Subject: Re: [PATCH] dcache: Translating dentry into pathname without taking rename_lock

On Wed, Sep 04, 2013 at 03:05:23PM -0400, Waiman Long wrote:
>
> static int prepend_name(char **buffer, int *buflen, struct qstr *name)
> {
> - return prepend(buffer, buflen, name->name, name->len);
> + /*
> + * With RCU path tracing, it may race with rename. Use
> + * ACCESS_ONCE() to make sure that it is either the old or
> + * the new name pointer. The length does not really matter as
> + * the sequence number check will eventually catch any ongoing
> + * rename operation.
> + */
> + const char *dname = ACCESS_ONCE(name->name);
> + int dlen = name->len;
> +
> + if (unlikely(!dname || !dlen))
> + return -EINVAL;
> + return prepend(buffer, buflen, dname, dlen);

NAK. A race with d_move() can very well leave you with dname pointing into
an object of length smaller than dlen. You *can* copy it byte-by-byte
and rely on NUL-termination, but you can't rely on length being accurate -
not without having excluded d_move().

2013-09-04 19:26:54

by Waiman Long

[permalink] [raw]

Subject: Re: [PATCH] dcache: Translating dentry into pathname without taking rename_lock

On 09/04/2013 03:05 PM, Waiman Long wrote:
> When running the AIM7's short workload, Linus' lockref patch eliminated
> most of the spinlock contention. However, there were still some left:
>
> 8.46% reaim [kernel.kallsyms] [k] _raw_spin_lock
> |--42.21%-- d_path
> | proc_pid_readlink
> | SyS_readlinkat
> | SyS_readlink
> | system_call
> | __GI___readlink
> |
> |--40.97%-- sys_getcwd
> | system_call
> | __getcwd
>
> The big one here is the rename_lock (seqlock) contention in d_path()
> and the getcwd system call. This patch will eliminate the need to take
> the rename_lock while translating dentries into the full pathnames.
>
> The need to take the rename_lock is to make sure that no rename
> operation can be ongoing while the translation is in progress. However,
> only one thread can take the rename_lock thus blocking all the other
> threads that need it even though the translation process won't make
> any change to the dentries.
>
> This patch will replace the writer's write_seqlock/write_sequnlock
> sequence of the rename_lock of the callers of the prepend_path() and
> __dentry_path() functions with the reader's read_seqbegin/read_seqretry
> sequence within these 2 functions. As a result, the code will have to
> retry if one or more rename operations had been performed. In addition,
> RCU read lock will be taken during the translation process to make
> sure that no dentries will go away.
>
> In addition, the dentry's d_lock is also not taken to further reduce
> spinlock contention. However, this means that the name pointer and
> other dentry fields may not be valid. As a result, the code was
> enhanced to handle the case that the parent pointer or the name
> pointer can be NULL.
>
> With this patch, the _raw_spin_lock will now account for only 1.2%
> of the total CPU cycles for the short workload. This patch also has
> the effect of reducing the effect of running perf on its profile
> since the perf command itself can be a heavy user of the d_path()
> function depending on the complexity of the workload.
>
> When taking the perf profile of the high-systime workload, the amount
> of spinlock contention contributed by running perf without this patch
> was about 16%. With this patch, the spinlock contention caused by
> the running of perf will go away and we will have a more accurate
> perf profile.
>
> Signed-off-by: Waiman Long<[email protected]>
In term of AIM7 performance, this patch has a performance boost of
about 6-7% on top of Linus' lockref patch on a 8-socket 80-core DL980.
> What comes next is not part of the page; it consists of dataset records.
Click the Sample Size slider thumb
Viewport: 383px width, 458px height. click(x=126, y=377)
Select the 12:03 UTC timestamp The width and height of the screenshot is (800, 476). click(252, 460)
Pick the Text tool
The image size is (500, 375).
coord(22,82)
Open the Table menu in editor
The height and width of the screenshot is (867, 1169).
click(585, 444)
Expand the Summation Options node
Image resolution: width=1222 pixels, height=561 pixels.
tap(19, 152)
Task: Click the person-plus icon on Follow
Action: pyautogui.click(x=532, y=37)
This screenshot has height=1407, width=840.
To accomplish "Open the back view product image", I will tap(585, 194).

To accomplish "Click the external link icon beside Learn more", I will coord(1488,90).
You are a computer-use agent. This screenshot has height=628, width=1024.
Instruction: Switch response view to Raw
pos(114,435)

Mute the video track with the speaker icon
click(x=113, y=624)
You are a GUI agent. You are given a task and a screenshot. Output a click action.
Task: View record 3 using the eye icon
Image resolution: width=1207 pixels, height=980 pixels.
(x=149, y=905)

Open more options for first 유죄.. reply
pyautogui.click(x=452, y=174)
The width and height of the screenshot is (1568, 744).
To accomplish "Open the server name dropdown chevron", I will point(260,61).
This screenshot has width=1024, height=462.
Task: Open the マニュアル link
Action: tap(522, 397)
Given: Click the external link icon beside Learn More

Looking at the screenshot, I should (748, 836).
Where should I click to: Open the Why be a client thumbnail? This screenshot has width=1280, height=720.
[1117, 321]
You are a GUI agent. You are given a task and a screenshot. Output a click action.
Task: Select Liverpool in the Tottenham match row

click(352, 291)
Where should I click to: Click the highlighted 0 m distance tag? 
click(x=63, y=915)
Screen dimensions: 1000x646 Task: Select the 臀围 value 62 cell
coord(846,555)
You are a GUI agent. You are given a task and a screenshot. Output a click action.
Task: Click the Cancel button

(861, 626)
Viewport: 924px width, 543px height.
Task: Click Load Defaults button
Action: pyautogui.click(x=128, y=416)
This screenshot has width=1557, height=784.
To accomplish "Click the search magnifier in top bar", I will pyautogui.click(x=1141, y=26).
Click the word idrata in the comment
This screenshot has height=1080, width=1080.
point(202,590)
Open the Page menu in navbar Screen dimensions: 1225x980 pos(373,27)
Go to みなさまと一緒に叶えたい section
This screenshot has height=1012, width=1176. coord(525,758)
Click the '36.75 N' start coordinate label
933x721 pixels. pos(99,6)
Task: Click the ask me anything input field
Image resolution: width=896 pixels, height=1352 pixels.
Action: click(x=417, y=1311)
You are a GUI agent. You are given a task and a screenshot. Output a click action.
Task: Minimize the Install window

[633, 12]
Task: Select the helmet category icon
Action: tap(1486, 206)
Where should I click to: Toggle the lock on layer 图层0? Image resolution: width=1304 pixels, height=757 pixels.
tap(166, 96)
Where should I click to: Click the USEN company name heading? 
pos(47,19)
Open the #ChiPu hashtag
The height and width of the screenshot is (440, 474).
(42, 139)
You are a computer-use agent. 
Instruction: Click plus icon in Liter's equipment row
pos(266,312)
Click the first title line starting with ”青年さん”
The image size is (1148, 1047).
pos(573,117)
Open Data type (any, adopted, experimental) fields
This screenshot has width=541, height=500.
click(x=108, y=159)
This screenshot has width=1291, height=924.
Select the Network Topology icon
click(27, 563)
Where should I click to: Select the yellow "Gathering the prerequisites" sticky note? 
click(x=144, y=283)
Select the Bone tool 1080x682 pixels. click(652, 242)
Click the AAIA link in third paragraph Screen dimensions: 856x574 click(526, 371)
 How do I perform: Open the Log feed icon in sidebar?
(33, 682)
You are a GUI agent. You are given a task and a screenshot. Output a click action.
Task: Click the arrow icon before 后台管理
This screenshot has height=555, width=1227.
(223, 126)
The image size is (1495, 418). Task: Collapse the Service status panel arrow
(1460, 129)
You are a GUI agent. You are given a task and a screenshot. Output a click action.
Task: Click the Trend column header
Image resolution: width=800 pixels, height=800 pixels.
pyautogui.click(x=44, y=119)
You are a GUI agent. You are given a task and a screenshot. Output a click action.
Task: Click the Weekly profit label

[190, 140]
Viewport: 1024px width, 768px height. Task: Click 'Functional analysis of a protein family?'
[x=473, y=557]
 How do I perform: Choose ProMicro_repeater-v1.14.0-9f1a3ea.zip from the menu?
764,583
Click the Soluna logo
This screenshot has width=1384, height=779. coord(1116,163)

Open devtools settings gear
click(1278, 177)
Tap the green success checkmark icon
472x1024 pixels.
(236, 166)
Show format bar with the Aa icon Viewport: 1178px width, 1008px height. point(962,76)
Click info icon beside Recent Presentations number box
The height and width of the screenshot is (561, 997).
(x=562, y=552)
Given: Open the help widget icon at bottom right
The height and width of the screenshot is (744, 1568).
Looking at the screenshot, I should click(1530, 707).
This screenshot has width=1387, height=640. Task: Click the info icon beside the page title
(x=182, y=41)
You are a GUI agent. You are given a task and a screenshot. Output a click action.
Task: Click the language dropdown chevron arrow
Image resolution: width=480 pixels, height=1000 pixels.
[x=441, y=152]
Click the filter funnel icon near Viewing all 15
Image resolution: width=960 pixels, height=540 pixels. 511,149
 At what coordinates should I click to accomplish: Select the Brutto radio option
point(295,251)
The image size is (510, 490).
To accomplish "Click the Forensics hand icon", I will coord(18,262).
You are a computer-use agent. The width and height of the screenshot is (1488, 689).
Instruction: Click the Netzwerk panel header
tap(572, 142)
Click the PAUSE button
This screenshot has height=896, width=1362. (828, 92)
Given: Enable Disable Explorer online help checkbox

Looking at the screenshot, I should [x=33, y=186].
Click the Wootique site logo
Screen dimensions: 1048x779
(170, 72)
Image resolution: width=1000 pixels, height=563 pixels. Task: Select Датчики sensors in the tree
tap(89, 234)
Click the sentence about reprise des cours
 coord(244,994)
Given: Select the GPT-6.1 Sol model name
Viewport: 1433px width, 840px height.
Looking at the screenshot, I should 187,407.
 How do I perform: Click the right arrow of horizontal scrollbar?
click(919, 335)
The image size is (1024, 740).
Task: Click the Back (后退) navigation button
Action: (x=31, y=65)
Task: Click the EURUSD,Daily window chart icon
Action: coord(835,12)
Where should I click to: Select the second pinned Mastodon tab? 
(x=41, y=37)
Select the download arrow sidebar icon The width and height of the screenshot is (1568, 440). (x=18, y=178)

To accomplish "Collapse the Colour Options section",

User Range | 10-100 | 200-10000 | 1100-2000 |
Mean JPM w/o patch | 4,365,114 | 7,211,115 | 6,964,439 |
Mean JPM with patch | 3,872,850 | 7,655,958 | 7,422,598 |
% Change | -11.3% | +6.2% | +6.6% |

I am not sure if it is too aggresive for not taking the d_lock before
prepend_name(). I can add back those locking instructions if necessary.

Regards,
Longman

2013-09-04 19:33:14

by Waiman Long

[permalink] [raw]

Subject: Re: [PATCH] dcache: Translating dentry into pathname without taking rename_lock

On 09/04/2013 03:11 PM, Al Viro wrote:
> On Wed, Sep 04, 2013 at 03:05:23PM -0400, Waiman Long wrote:
>>
>> static int prepend_name(char **buffer, int *buflen, struct qstr *name)
>> {
>> - return prepend(buffer, buflen, name->name, name->len);
>> + /*
>> + * With RCU path tracing, it may race with rename. Use
>> + * ACCESS_ONCE() to make sure that it is either the old or
>> + * the new name pointer. The length does not really matter as
>> + * the sequence number check will eventually catch any ongoing
>> + * rename operation.
>> + */
>> + const char *dname = ACCESS_ONCE(name->name);
>> + int dlen = name->len;
>> +
>> + if (unlikely(!dname || !dlen))
>> + return -EINVAL;
>> + return prepend(buffer, buflen, dname, dlen);
> NAK. A race with d_move() can very well leave you with dname pointing into
> an object of length smaller than dlen. You *can* copy it byte-by-byte
> and rely on NUL-termination, but you can't rely on length being accurate -
> not without having excluded d_move().

I have thought about that. But if a d_move() is going on, the string in
the buffer will be discarded as the sequence number will change. So
whether or not it have embedded null byte shouldn't matter. That is why
I didn't add code to do byte-by-byte copy at this first patch. I can add
code to do that if you think it is safer to do so.

Regards,
Longman

2013-09-04 19:43:46

by Al Viro

[permalink] [raw]

Subject: Re: [PATCH] dcache: Translating dentry into pathname without taking rename_lock

On Wed, Sep 04, 2013 at 03:33:00PM -0400, Waiman Long wrote:

> I have thought about that. But if a d_move() is going on, the string
> in the buffer will be discarded as the sequence number will change.
> So whether or not it have embedded null byte shouldn't matter. That
> is why I didn't add code to do byte-by-byte copy at this first
> patch. I can add code to do that if you think it is safer to do so.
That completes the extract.